The Challenge

Wildlife trafficking is one of the world’s most nefarious challenges. Trafficking in poached and living wildlife is decimating populations of iconic animals such as elephants, rhinos, and tigers. More quietly, the world faces the permanent loss of fauna as diverse as pangolins and tortoises. Local communities are losing livelihoods and their natural identities and are becoming literal battlegrounds in a fight for survival. The once occasional link between wildlife trafficking and gun, drug, and human trafficking is now a highway that involves transnational organized criminals. This illegal trade is driven by demand for exotic pets, delicacies, jewelry, decorations, and traditional medicines. Even countries that are not destination markets can play roles as transit routes. The rate of trafficking has spiked over the last few years, and time is against us. The United States and countries around the world are leading international efforts to stop this scourge and bring kingpins to justice. But can we do more to bring new tools and approaches to the table? How can we change attitudes, raise awareness, and enable consumers to make informed choices to support wildlife-based tourism and reduce the demand that fuels this global threat?

The Concept


On July 1, 2013, an Executive Order was issued calling for the U.S. Government to take steps to combat the growing threat of wildlife trafficking. That Order officially launched the Presidential Task Force on Wildlife Trafficking (Task Force), composed of government interagency members tasked with crafting and executing a National Strategy on Combating Wildlife Trafficking, and with working with non-governmental members and organizations on the Advisory Council on Wildlife Trafficking and beyond. From the beginning, the U.S. Government sought a wide range of partners across the world to address this complex global problem. On World Wildlife Day (March 3) 2016 – a day commemorating the creation of the Convention on International Trade in Endangered Species of Wild Flora and Fauna, or CITES – the Task Force released its first assessment report in a one-of-a-kind event at the U.S. Department of State. Also on that World Wildlife Day, officials from the State Department and the Association of Zoos and Aquariums, announced the inaugural “Zoohackathon.”

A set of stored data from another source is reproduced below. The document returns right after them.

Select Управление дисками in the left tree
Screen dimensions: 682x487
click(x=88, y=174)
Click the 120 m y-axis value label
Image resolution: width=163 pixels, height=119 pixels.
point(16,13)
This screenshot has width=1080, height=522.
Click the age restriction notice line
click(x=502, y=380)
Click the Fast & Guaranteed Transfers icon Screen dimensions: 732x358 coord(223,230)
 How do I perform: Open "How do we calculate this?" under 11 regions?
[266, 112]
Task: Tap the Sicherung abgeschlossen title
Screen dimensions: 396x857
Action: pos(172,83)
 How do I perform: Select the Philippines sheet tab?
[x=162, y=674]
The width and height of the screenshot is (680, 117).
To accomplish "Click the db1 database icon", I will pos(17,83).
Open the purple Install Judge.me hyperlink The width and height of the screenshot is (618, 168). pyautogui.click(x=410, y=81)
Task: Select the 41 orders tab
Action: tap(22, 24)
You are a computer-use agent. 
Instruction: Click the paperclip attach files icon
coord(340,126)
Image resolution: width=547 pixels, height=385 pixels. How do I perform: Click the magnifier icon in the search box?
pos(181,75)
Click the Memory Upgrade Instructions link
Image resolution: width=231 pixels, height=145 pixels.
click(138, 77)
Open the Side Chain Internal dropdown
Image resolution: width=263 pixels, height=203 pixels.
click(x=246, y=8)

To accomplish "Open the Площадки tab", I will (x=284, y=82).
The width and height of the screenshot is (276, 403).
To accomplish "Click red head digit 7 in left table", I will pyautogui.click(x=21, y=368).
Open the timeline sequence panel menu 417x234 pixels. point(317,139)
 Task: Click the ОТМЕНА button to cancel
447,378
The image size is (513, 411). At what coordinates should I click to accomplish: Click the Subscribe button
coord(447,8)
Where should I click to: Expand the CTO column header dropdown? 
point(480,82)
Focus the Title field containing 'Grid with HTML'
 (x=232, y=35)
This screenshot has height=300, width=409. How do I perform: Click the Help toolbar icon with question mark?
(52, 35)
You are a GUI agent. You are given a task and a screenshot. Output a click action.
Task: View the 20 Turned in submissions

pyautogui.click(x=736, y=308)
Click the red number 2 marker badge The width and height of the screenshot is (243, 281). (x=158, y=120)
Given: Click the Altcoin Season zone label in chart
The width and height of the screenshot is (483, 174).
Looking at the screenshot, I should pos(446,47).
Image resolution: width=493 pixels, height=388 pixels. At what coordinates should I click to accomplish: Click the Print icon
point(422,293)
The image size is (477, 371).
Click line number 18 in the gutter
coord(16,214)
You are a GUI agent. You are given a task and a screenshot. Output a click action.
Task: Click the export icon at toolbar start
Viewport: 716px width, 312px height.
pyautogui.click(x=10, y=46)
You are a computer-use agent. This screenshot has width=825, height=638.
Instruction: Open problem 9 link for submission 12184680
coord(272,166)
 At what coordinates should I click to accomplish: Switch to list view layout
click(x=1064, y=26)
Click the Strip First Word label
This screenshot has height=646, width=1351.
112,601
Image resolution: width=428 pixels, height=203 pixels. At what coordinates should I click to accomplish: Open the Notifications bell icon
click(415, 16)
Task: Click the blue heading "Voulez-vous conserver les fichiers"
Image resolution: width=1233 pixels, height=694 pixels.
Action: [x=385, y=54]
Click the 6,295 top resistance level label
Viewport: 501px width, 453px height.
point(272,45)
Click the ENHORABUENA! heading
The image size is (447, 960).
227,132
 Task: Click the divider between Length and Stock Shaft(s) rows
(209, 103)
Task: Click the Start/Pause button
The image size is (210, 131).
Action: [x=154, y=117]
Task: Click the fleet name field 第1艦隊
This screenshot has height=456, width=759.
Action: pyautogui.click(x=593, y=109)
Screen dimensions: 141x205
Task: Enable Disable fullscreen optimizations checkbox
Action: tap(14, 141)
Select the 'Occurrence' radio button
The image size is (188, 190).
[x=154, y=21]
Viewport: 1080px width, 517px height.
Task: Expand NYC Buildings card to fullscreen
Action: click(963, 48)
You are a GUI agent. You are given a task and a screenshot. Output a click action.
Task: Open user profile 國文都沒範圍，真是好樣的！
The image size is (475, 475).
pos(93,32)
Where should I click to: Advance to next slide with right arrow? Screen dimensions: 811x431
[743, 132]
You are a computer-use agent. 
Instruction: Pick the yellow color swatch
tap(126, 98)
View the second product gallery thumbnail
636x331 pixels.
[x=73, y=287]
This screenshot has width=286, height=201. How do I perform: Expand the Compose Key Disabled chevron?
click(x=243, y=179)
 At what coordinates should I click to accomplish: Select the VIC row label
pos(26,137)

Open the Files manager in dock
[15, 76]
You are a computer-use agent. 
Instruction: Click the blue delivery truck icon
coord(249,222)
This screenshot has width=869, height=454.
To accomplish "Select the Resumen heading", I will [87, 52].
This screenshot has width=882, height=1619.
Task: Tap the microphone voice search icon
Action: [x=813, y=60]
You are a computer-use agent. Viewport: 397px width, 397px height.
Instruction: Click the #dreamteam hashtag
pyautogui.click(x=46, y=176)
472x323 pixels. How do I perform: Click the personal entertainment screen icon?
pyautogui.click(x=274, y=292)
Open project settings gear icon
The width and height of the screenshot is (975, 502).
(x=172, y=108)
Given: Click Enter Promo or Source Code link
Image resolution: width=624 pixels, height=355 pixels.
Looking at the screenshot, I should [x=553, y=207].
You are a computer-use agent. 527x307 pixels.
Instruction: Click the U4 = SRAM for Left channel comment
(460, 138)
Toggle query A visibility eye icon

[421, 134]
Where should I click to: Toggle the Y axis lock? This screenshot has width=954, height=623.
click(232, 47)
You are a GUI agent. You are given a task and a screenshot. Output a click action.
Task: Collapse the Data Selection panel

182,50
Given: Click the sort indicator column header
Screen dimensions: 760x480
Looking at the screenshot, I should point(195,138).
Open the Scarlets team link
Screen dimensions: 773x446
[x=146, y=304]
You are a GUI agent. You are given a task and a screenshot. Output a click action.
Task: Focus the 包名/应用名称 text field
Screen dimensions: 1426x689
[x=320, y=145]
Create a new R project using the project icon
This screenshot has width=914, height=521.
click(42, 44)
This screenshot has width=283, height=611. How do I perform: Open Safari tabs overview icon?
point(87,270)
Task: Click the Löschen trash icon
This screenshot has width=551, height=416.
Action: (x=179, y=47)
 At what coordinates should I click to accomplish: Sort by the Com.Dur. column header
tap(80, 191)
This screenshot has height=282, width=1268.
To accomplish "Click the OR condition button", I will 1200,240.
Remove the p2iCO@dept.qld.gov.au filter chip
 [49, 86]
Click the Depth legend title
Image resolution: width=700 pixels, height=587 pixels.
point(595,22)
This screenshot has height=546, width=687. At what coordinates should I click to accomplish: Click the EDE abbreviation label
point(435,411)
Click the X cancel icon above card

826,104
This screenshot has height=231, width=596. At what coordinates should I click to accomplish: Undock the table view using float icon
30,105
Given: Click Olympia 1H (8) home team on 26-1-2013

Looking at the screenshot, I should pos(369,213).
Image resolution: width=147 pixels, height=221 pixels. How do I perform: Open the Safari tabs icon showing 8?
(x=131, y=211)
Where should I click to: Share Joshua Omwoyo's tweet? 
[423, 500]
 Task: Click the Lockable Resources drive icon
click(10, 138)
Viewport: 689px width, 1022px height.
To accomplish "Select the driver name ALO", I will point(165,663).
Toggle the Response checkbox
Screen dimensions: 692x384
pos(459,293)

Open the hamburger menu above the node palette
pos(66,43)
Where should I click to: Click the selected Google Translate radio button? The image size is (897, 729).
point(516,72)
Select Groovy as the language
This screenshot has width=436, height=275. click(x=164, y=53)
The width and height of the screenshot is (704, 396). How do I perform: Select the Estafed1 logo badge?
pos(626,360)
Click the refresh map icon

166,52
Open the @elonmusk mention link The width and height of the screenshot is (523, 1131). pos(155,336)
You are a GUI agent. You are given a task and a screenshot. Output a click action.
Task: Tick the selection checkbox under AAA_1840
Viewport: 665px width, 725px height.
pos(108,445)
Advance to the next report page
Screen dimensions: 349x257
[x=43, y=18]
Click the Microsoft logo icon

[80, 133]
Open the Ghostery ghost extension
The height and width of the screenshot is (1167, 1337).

Zoohackathon is a project supported in part by the U.S. Government’s Task Force on Combating Wildlife Trafficking to address two of the three pillars of the National Strategy: demand reduction and increasing international cooperation. But Zoohackathon has quickly grown to encompass efforts by non-governmental organizations, other national actors, and conservation and technology actors around the world.

The Hackathon Model

Hackathons have become a staple in Silicon Valley and beyond for developing solutions to problems facing the tech community. In recent years, the idea of “civic hacking” has taken root and not only brought formerly disparate fields together to bring focus to important new subject matters, but also helped create new methods for and brought new minds to tackling the complex problem of how to combat wildlife trafficking.

Through Zoohackathon, U.S. Embassies work with leading wildlife conservation and technology organizations around the world to organize 48-hour events aimed at developing usable solutions to on-the-ground wildlife trafficking challenges. At the end of the hackathons, teams pitch their ideas to an expert panel of judges. Local winners will receive prizes and winners from regional hackathon are also eligible to compete for the global prize.